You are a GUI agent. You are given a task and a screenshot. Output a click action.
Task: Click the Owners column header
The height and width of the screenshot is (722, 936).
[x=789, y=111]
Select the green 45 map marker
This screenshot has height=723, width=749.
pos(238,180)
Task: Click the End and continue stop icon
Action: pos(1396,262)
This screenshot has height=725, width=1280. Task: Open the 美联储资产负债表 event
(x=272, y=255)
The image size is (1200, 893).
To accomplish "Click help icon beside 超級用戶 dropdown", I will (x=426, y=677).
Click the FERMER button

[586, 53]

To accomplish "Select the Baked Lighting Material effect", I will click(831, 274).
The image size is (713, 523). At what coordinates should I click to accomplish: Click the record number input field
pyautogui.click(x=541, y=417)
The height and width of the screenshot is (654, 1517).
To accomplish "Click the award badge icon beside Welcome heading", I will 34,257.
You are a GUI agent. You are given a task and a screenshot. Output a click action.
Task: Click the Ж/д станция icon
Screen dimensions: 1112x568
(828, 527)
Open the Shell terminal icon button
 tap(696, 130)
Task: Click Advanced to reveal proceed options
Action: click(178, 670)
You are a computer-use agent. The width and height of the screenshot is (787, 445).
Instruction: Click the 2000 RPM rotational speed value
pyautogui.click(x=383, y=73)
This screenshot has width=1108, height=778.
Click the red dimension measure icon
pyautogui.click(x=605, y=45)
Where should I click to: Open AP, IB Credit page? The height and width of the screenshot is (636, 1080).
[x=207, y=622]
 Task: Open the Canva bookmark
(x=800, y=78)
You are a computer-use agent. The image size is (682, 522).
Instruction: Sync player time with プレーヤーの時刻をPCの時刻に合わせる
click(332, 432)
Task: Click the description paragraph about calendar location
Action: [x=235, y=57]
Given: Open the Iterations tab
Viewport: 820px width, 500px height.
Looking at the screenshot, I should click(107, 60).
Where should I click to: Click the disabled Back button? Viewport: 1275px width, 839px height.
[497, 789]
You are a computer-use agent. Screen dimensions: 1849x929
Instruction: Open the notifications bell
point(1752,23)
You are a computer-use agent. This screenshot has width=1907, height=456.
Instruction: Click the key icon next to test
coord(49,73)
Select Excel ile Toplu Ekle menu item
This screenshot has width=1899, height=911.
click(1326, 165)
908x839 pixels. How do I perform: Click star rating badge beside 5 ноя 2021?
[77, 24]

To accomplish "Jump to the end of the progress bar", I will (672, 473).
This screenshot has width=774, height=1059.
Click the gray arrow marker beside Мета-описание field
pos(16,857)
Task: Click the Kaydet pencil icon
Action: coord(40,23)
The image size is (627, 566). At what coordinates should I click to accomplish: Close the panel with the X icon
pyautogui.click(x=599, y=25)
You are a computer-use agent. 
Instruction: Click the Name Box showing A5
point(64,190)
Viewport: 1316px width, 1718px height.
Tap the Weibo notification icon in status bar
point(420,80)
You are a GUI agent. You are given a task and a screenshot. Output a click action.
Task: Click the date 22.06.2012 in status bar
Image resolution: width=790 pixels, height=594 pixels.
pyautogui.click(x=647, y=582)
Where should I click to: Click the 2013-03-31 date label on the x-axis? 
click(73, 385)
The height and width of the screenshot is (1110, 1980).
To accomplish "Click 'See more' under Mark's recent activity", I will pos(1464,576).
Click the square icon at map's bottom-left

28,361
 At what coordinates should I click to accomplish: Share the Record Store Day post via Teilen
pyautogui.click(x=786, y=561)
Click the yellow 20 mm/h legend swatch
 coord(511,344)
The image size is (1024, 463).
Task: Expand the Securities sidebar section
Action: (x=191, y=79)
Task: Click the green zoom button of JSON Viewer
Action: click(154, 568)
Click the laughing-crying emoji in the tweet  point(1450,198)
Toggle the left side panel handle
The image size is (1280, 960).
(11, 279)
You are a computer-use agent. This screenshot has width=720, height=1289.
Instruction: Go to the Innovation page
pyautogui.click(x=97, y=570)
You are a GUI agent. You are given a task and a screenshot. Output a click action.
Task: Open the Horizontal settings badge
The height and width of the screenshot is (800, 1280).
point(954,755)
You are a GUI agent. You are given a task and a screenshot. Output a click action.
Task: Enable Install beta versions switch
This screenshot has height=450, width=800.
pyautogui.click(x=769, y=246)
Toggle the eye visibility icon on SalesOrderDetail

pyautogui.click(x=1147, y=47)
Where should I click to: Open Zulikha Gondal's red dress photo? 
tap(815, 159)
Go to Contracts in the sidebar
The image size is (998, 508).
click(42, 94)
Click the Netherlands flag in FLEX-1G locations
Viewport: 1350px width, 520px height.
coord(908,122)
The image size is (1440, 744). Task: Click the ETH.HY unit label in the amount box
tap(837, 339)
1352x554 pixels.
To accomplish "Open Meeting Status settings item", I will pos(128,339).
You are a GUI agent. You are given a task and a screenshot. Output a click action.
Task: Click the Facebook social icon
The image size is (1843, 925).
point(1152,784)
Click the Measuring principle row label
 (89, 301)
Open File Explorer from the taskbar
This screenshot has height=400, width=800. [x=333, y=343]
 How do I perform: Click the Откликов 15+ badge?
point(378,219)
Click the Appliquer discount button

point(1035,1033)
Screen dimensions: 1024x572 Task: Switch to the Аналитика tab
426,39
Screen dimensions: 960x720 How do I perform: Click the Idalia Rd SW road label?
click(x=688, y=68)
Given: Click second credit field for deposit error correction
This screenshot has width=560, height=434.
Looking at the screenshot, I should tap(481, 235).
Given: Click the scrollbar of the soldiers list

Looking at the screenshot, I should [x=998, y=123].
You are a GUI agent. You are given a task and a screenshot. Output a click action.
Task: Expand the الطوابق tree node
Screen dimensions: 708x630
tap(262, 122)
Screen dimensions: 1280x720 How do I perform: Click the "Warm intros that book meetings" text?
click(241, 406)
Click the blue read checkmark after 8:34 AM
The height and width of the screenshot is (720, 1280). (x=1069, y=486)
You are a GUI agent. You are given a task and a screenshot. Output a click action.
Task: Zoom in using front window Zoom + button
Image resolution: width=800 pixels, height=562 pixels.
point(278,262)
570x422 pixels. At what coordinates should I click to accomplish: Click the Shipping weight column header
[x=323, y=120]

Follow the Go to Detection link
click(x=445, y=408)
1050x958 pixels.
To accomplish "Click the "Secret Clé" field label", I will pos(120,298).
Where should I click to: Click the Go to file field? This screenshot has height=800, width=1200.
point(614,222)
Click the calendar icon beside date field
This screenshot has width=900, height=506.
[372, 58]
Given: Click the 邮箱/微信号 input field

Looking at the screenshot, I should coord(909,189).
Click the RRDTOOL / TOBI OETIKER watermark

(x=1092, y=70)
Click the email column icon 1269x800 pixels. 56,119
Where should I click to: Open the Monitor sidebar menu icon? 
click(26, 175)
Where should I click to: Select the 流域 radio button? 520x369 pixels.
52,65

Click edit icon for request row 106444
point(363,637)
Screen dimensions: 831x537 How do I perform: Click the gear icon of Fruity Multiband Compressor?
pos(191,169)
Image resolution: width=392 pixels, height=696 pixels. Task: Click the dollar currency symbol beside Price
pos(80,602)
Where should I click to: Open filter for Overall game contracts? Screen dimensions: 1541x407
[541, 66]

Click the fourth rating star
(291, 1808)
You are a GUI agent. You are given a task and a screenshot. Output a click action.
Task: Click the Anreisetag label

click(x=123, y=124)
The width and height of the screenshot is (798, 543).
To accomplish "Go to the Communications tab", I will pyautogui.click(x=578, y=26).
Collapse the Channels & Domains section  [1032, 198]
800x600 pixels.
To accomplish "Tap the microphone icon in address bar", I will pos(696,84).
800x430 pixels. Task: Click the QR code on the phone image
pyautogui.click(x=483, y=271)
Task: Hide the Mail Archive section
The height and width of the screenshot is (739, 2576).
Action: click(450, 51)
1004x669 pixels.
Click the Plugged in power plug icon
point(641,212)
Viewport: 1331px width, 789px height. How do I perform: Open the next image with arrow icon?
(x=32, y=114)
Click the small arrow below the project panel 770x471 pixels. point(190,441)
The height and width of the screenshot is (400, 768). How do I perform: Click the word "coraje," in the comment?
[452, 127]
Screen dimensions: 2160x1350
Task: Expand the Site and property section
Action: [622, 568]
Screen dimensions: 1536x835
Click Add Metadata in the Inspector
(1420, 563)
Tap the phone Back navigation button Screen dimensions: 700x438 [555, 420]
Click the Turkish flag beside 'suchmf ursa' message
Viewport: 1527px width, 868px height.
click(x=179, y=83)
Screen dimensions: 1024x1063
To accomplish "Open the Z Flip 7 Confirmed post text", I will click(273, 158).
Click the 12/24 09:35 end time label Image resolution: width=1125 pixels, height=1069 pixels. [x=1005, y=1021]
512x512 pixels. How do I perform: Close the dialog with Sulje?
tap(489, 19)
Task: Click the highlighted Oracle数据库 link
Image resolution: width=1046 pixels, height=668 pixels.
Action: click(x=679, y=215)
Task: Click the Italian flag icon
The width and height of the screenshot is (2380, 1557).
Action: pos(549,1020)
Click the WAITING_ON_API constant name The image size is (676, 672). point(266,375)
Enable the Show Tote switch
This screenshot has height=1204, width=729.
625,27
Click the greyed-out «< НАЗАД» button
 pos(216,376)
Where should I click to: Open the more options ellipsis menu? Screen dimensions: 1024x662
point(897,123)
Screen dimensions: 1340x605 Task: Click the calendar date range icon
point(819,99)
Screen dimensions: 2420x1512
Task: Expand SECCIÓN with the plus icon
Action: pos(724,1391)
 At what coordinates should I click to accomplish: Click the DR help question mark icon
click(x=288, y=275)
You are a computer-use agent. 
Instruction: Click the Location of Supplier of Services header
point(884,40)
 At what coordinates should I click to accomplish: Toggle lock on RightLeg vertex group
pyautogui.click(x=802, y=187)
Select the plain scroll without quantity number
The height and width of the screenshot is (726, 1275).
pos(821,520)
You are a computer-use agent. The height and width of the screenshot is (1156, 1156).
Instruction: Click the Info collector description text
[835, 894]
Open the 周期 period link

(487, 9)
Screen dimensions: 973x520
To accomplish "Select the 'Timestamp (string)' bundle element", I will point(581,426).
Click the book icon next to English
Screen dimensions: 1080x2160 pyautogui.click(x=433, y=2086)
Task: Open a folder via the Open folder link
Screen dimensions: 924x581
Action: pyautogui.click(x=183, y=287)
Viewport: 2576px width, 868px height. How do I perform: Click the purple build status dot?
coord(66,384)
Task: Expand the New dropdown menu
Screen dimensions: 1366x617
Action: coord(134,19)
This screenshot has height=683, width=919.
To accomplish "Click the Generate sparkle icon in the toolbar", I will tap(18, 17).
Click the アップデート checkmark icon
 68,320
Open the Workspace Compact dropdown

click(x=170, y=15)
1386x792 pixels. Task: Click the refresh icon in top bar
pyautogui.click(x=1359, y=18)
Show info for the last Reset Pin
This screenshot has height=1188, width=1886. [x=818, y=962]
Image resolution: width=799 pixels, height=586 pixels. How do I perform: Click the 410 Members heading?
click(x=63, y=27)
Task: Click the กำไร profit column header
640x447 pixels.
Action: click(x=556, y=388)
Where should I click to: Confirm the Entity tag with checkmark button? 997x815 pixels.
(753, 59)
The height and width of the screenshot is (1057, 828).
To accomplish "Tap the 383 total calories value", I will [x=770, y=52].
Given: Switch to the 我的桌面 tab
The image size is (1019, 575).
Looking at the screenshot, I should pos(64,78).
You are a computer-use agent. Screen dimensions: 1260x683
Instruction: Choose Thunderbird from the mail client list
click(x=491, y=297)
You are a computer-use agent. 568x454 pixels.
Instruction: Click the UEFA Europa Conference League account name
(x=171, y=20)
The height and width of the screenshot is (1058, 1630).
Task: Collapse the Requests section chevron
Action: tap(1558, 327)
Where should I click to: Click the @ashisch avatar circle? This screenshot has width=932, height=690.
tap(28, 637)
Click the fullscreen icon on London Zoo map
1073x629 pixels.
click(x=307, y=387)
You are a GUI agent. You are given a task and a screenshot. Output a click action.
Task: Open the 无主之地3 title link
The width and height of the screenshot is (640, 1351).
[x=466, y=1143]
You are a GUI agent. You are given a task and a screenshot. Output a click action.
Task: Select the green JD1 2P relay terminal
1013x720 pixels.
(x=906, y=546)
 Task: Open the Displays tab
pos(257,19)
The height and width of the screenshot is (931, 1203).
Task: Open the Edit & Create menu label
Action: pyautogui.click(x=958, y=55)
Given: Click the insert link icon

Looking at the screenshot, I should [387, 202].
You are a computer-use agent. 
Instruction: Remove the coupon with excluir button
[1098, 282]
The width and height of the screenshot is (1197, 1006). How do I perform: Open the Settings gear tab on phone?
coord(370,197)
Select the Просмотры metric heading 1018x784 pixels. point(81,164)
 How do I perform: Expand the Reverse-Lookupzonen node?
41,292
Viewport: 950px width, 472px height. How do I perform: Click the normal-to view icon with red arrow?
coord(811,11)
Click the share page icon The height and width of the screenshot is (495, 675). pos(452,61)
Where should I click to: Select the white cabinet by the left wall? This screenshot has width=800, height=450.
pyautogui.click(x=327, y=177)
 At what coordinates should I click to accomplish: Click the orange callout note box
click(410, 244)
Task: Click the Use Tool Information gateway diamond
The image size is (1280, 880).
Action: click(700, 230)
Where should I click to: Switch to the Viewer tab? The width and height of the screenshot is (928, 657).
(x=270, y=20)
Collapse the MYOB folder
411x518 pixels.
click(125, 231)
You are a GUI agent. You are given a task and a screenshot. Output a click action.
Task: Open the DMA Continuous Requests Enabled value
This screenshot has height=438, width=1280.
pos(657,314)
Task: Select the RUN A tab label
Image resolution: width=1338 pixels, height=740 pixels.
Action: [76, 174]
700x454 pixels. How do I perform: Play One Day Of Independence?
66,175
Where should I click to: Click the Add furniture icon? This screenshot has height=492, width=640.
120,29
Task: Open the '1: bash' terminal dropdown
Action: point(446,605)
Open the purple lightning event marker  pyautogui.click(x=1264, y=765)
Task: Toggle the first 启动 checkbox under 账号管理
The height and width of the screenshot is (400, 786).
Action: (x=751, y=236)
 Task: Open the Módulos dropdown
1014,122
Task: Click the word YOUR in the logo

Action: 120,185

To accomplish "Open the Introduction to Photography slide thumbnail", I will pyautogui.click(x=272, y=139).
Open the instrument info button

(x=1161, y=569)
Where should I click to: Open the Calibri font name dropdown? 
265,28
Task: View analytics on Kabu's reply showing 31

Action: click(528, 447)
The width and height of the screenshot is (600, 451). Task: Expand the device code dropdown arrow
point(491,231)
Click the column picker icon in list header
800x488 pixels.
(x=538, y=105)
- - -
* [WHAT YOU NEED TO DO] Nothing beyond the line containing "You are a computer-use agent. The image" is to be output; the lines above, from the first one onward to that line, are to be transcribed exactly.

* [RESPONSE AREA]
You are a GUI agent. You are given a task and a screenshot. Output a click action.
Task: Click the Owners column header
The height and width of the screenshot is (722, 936).
[x=789, y=111]
Select the green 45 map marker
This screenshot has height=723, width=749.
pos(238,180)
Task: Click the End and continue stop icon
Action: pos(1396,262)
This screenshot has height=725, width=1280. Task: Open the 美联储资产负债表 event
(x=272, y=255)
The image size is (1200, 893).
To accomplish "Click help icon beside 超級用戶 dropdown", I will (x=426, y=677).
Click the FERMER button

[586, 53]

To accomplish "Select the Baked Lighting Material effect", I will click(831, 274).
The image size is (713, 523). At what coordinates should I click to accomplish: Click the record number input field
pyautogui.click(x=541, y=417)
The height and width of the screenshot is (654, 1517).
To accomplish "Click the award badge icon beside Welcome heading", I will 34,257.
You are a GUI agent. You are given a task and a screenshot. Output a click action.
Task: Click the Ж/д станция icon
Screen dimensions: 1112x568
(828, 527)
Open the Shell terminal icon button
 tap(696, 130)
Task: Click Advanced to reveal proceed options
Action: click(178, 670)
You are a computer-use agent. The width and height of the screenshot is (787, 445).
Instruction: Click the 2000 RPM rotational speed value
pyautogui.click(x=383, y=73)
This screenshot has width=1108, height=778.
Click the red dimension measure icon
pyautogui.click(x=605, y=45)
Where should I click to: Open AP, IB Credit page? The height and width of the screenshot is (636, 1080).
[x=207, y=622]
 Task: Open the Canva bookmark
(x=800, y=78)
You are a computer-use agent. The image size is (682, 522).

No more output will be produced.